Desserts Eat

Paximathakia the Greek Biscotti

Sometimes life just calls for milk & cookies.

So plain and simple. So comforting and nurturing.

The past few weeks have been wild and wooly… filled with too much to do in too little time and I find myself whirling. I start at point A and somehow manage to spend a day that takes me over-the-river-and-through-the-woods then dumps me on the doorstep weary and tired.

And what better way to wake the weary than a pretty plate filled with delightful little cookies and a cold cup of milk or pipping hot coffee.

And not just any cookies will do.

These beautiful, crunchy, cinnamon-y, clove-y, delightful cookies are the Greek version of biscotti. They have the uncanny ability to melt away stress and comfort my soul in ways I cannot explain.

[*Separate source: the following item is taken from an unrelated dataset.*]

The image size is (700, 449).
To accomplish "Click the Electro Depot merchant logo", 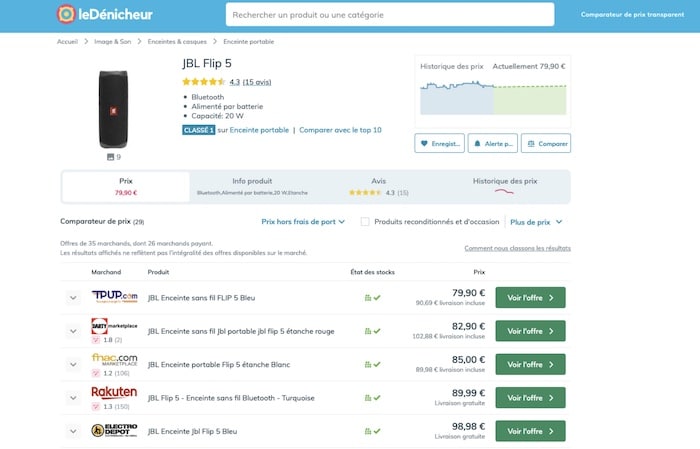I will [x=113, y=431].
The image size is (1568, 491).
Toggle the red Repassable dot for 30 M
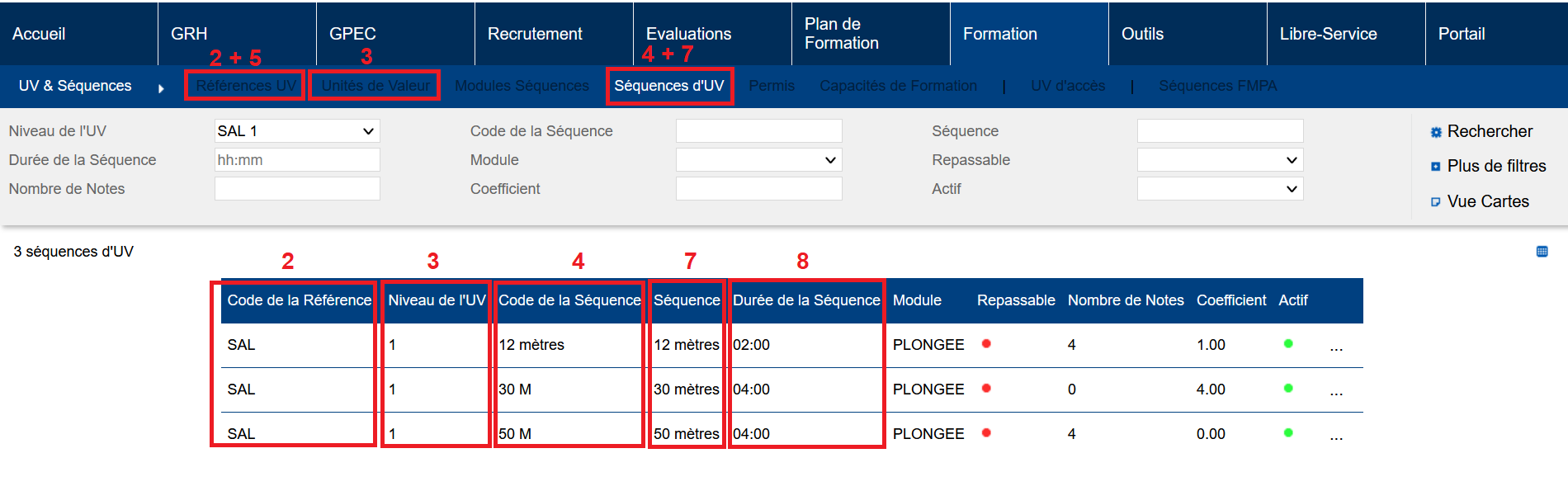pos(986,389)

A traditional Greek cookie called “paximathakia” (say it with me, pa-ksi-ma-tha-kya), they are easy to make and are to die for.

I finally got my mother-in-law to slow down long enough to teach me how to make them. She has “tweaked” the original traditional Greek recipe, changing little things here and there through the years that has made this sweet treat perfection. 

For as long as I can remember, she would make batches of these gorgeous cookies every week to have on-hand for impromptu visits from family and friends. One can always find paximathakia waiting in the cookie jar at Yaya’s house. Maybe that’s why I find so much comfort in the little guys. There’s something so rich and wholesome about family tradition and recipes that stand the test of time.

Now it’s my turn to make batches of these soul satisfying sweet treats.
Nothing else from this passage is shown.